— start of Document section —

Sender: List for the discussion of Buckminster Fuller's works
<[email protected]>
To: Howard Lawrence <[email protected]>
Reply-to: List for the discussion of Buckminster Fuller's works
<[email protected]>

In a message dated Sat 20 Jun 92 8:55, [email protected] wrote:

UCP> much more efficient structure to build and maintain than your
UCP> average
UCP> traditional frame house. i am going to build a house and am
UCP> considering
UCP> a geo. less building cost/square footage, cheaper to heat/cool, and
UCP> a really
UCP> neat house to boot. living in nebraska, i don't see very many geo's
UCP> around,
UCP> and if i do see one, it's usually a church or some type of office
UCP> bldg. is it
UCP> because of the radical design and it's out of the norm that people
UCP> don't
UCP> build geo's ? just wondering...ANYBODY OUT THERE ? ? ? ? ? ?

You have a good question, and one I am sure most newcomers ponder,
especially when faced with the absurd cost of an old technology house, but
there is a very serious caveat:

Geodesic domes require a high degree of precision.

If you are building just one, you will run into the same problem which
plagued most of the models in the 'Dome Book' series: you will be spending
far too much time on the precision and lose your shirt building your

Consider the "home of the future" the Rome World's Fair asked Bucky about.
His quote was half a million. Not surprisingly, the response came back,
"Half a million for a single domestic dwelling?!" Like a silicon chip, the
first costs a fortune, but copies are dirt cheap. To build one house takes
the same amount of tooling as building a thousand, and in geodesics, it is
the fine precision of the tooling that prevents one-of-a-kind manufacture.

— end of Document section —

» Your objective
Can you reproduce, word for word, the part of the message about geodesic domes starting at "You have a good" and ending at "degree of precision."?

— start of Dataset excerpt —

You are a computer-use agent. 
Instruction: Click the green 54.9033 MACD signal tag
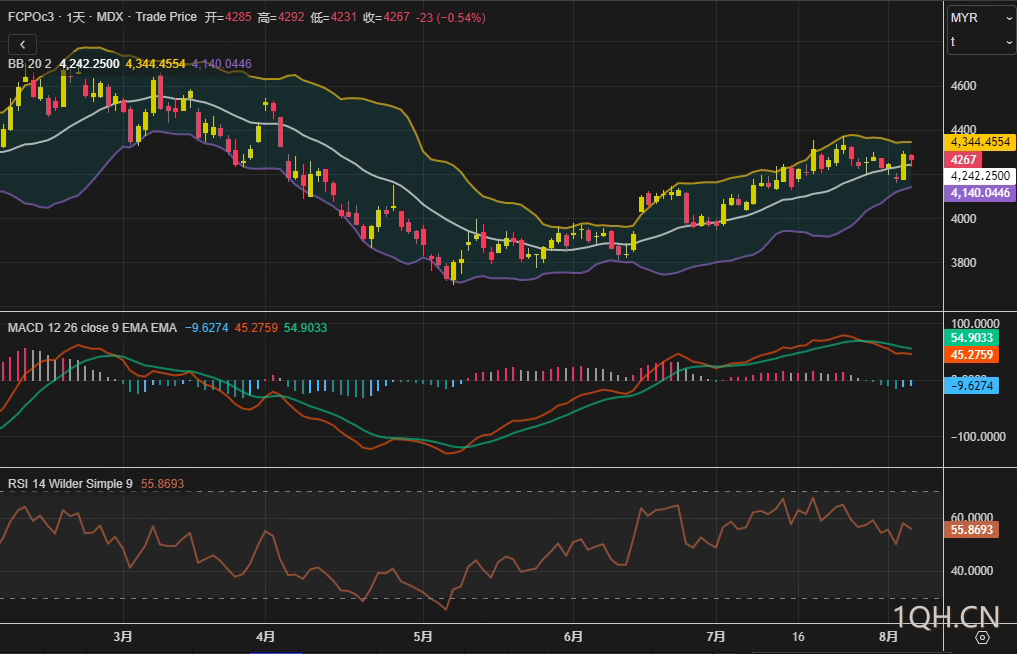pos(974,339)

— end of Dataset excerpt —

» Reply
You have a good question, and one I am sure most newcomers ponder,
especially when faced with the absurd cost of an old technology house, but
there is a very serious caveat:

Geodesic domes require a high degree of precision.